Herbs can make or break a dish. Mint instantly refreshes any kind of sorbet or mocktail. Thyme and rosemary add a woodsy-lemony hint to roast chicken. Green goddess dressing, I’ve learned from my days at République, is best made with fine herbs: chervil, parsley, chives, and tarragon. Above all else, using fresh vs dried herbs has a huge impact on your dishes.
When to Use Fresh vs Dried Herbs
Understandably, it can be difficult to figure out when to use fresh vs dried herbs. When substituting dried herbs for fresh herbs, try to pick out herbs that are savory and tend to grow in hot climates. Oregano is a good example that is more commonly used dried–its flavor compounds are stable at high temperatures. Remember only to use dried herbs when cooking foods, whereas fresh herbs are best for salads or desserts. Other herbs that can be used dried include thyme, bay leaves, and rosemary.
There seems to be this misconception that herbs should only be used fresh, which isn’t always the case. Most college students gravitate towards dried herbs because they’re easier to store. However, the drying process can completely change the flavor of the food. Dried herbs typically are more potent and concentrated than fresh herbs. As a rule of thumb, use a 1:3 ratio for dried herbs to fresh. Volatile compounds come out more in dried herbs because of its exposure to the heat. This can lend a bitter flavor to your dish, so you’d generally want to use less dried herbs in your cooking.
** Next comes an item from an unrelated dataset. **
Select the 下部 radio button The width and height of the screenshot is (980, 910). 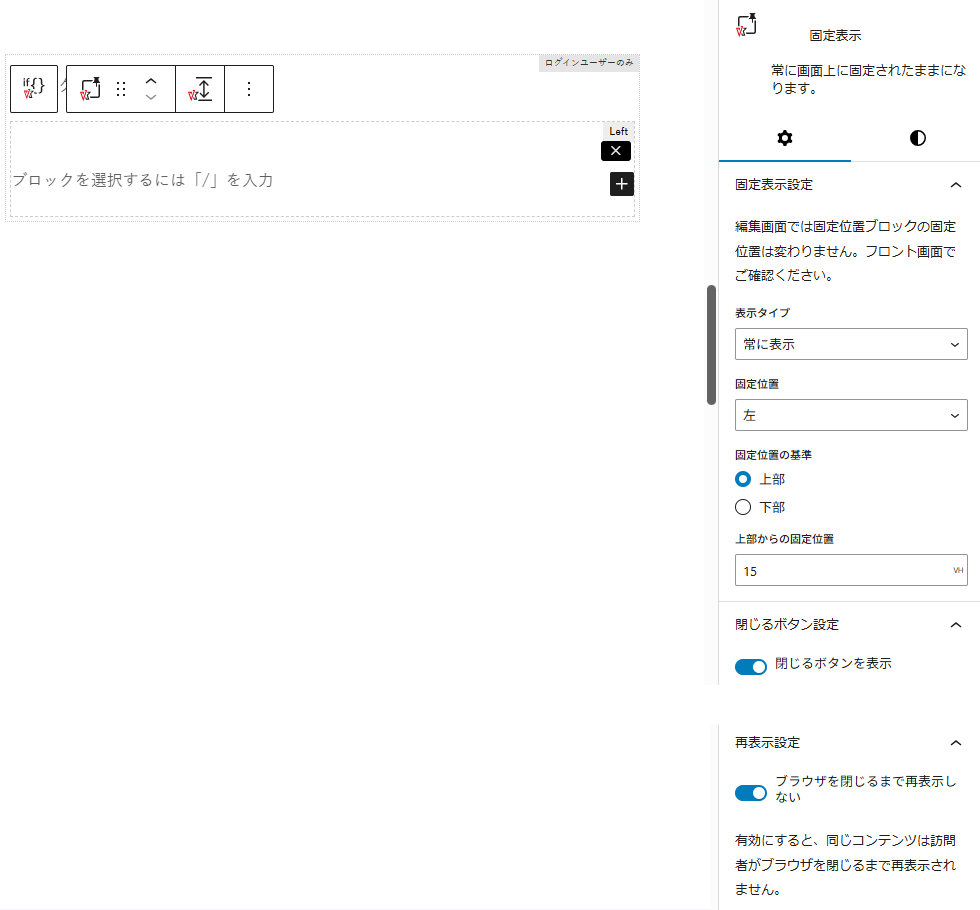coord(743,507)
On the flip side, when using more aromatic herbs such as basil, chervil, parsley, cilantro, dill, tarragon, and mint, try to use them fresh as much as possible. These herbs are less woody and have a higher water content, so the flavor would be significantly compromised if used dry.
Herb Recipes to Try
To start you off, here are some recipes to try with dried herbs. If all else fails, my favorite way to dress up anything (cheese, meats, vegetables, etc.) is salt, garlic, olive oil, and oregano.
Marinara sauce is a great way to use dried herbs. The long cooking time and concentration of different flavors allows those herbs to stand out.
One of the core ingredients of chicken adobo are bay leaves. Bay leaves contribute a tea-like aroma, which tempers down the loud flavors of soy sauce and vinegar.
Like a stew, a roast requires cooking something for a long period of time at a relatively high temperature, which is the best way for the flavors of dried herbs to really stand out. Dried herbs can definitely complement robust meats.
Herbs are some of the most versatile spices that you could add to any dish. Be it the freshness of mint that will lighten up any dessert or the woodsy appeal of sage that gives depth to any brown butter sauce, you can’t go wrong with this extra level of flavor. Use herbs wisely and they’ll be real game changers.